Hablo más de lo que imaginaba. No llego a lo más oscuro —los abusos, las humillaciones, las violaciones—, pero Griselda intuye. Lo veo en su mirada. Me escucha con atención y sin espanto. No hay lástima en ella, tampoco morbo. Solo una presencia cálida. Una mano invisible que acompaña, que no empuja.
Le cuento que fui abandonado por mis padres, que la madre de mis hijos me doblaba en edad y me manipulaba a su antojo. Que muchas veces me usó como herramienta para obtener dinero. Que caí en las drogas. Que estuve encerrado. Que sobreviví como pude.
Y cuando creo que ya está, que me voy, ella me pregunta si quiero venir una vez más.

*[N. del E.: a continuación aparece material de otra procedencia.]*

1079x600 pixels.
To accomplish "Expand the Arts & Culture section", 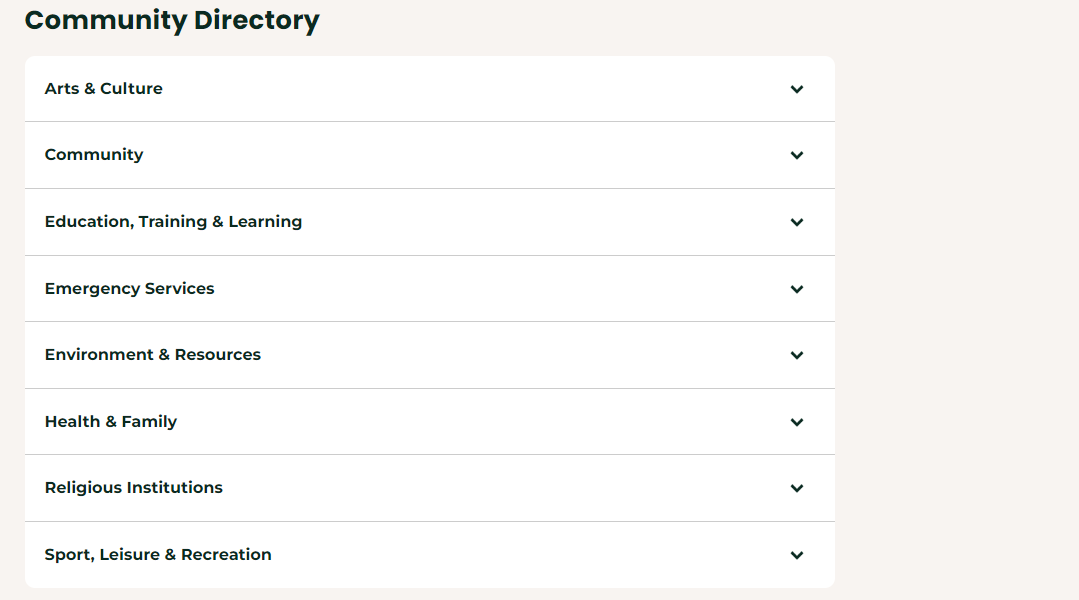I will tap(430, 88).
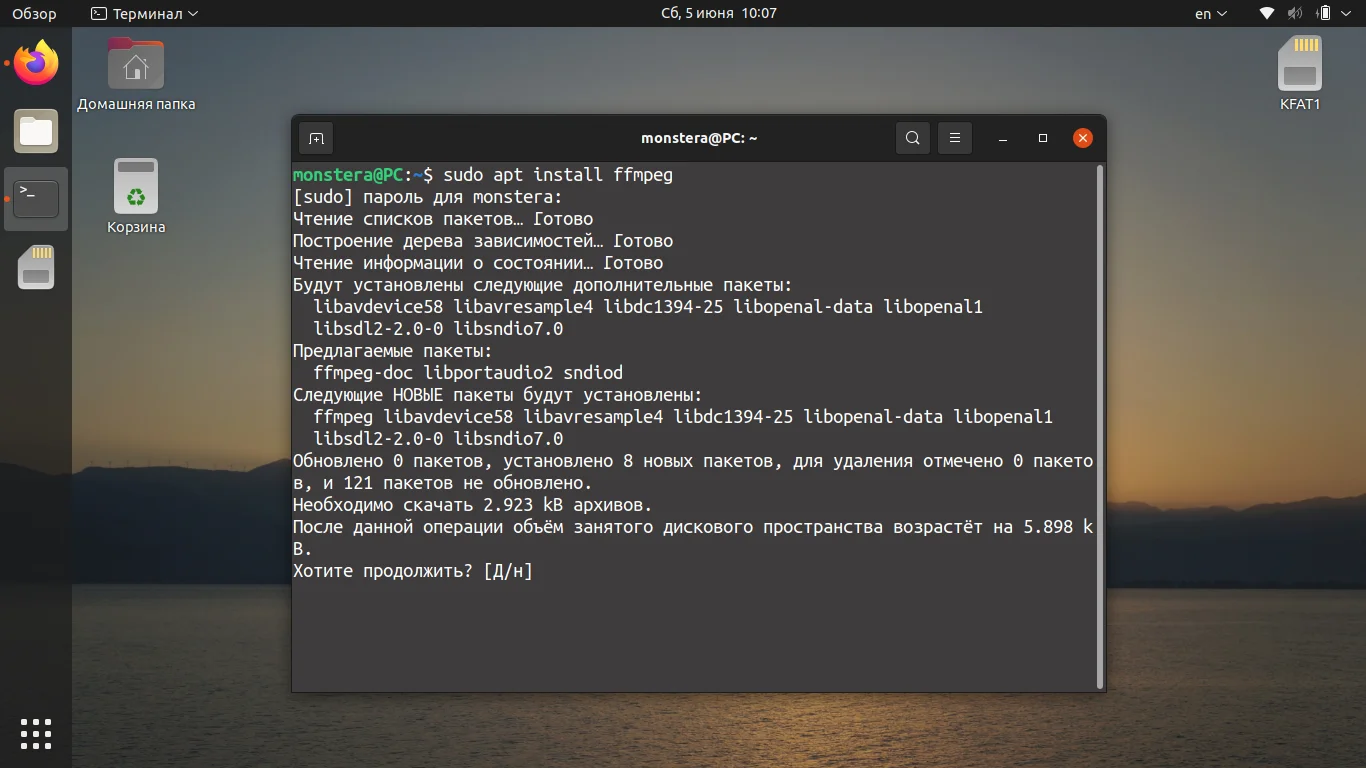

Y sin pensarlo demasiado, le digo que sí. Tal vez porque por primera vez en mucho tiempo, me sentí un poco menos solo.
Al salir, siento el aire distinto. No es que se haya terminado el dolor. No es que ahora todo esté bien. Pero hay algo distinto en el pecho. Una especie de espacio vacío, como si hubiera dejado un poco de carga adentro.
Cuando llego a casa y le cuento a Mayra, me abraza. Me dice que está orgullosa de mí. Me incomoda. No sé cómo reaccionar. Nadie, nunca, me dijo algo así. Y sin embargo, no se siente mal. Se siente… nuevo.
Mayra me está regalando algo que nadie me dio: un lugar seguro para tener mis primeras veces. Y tal vez, solo tal vez, eso sea el comienzo de algo mejor.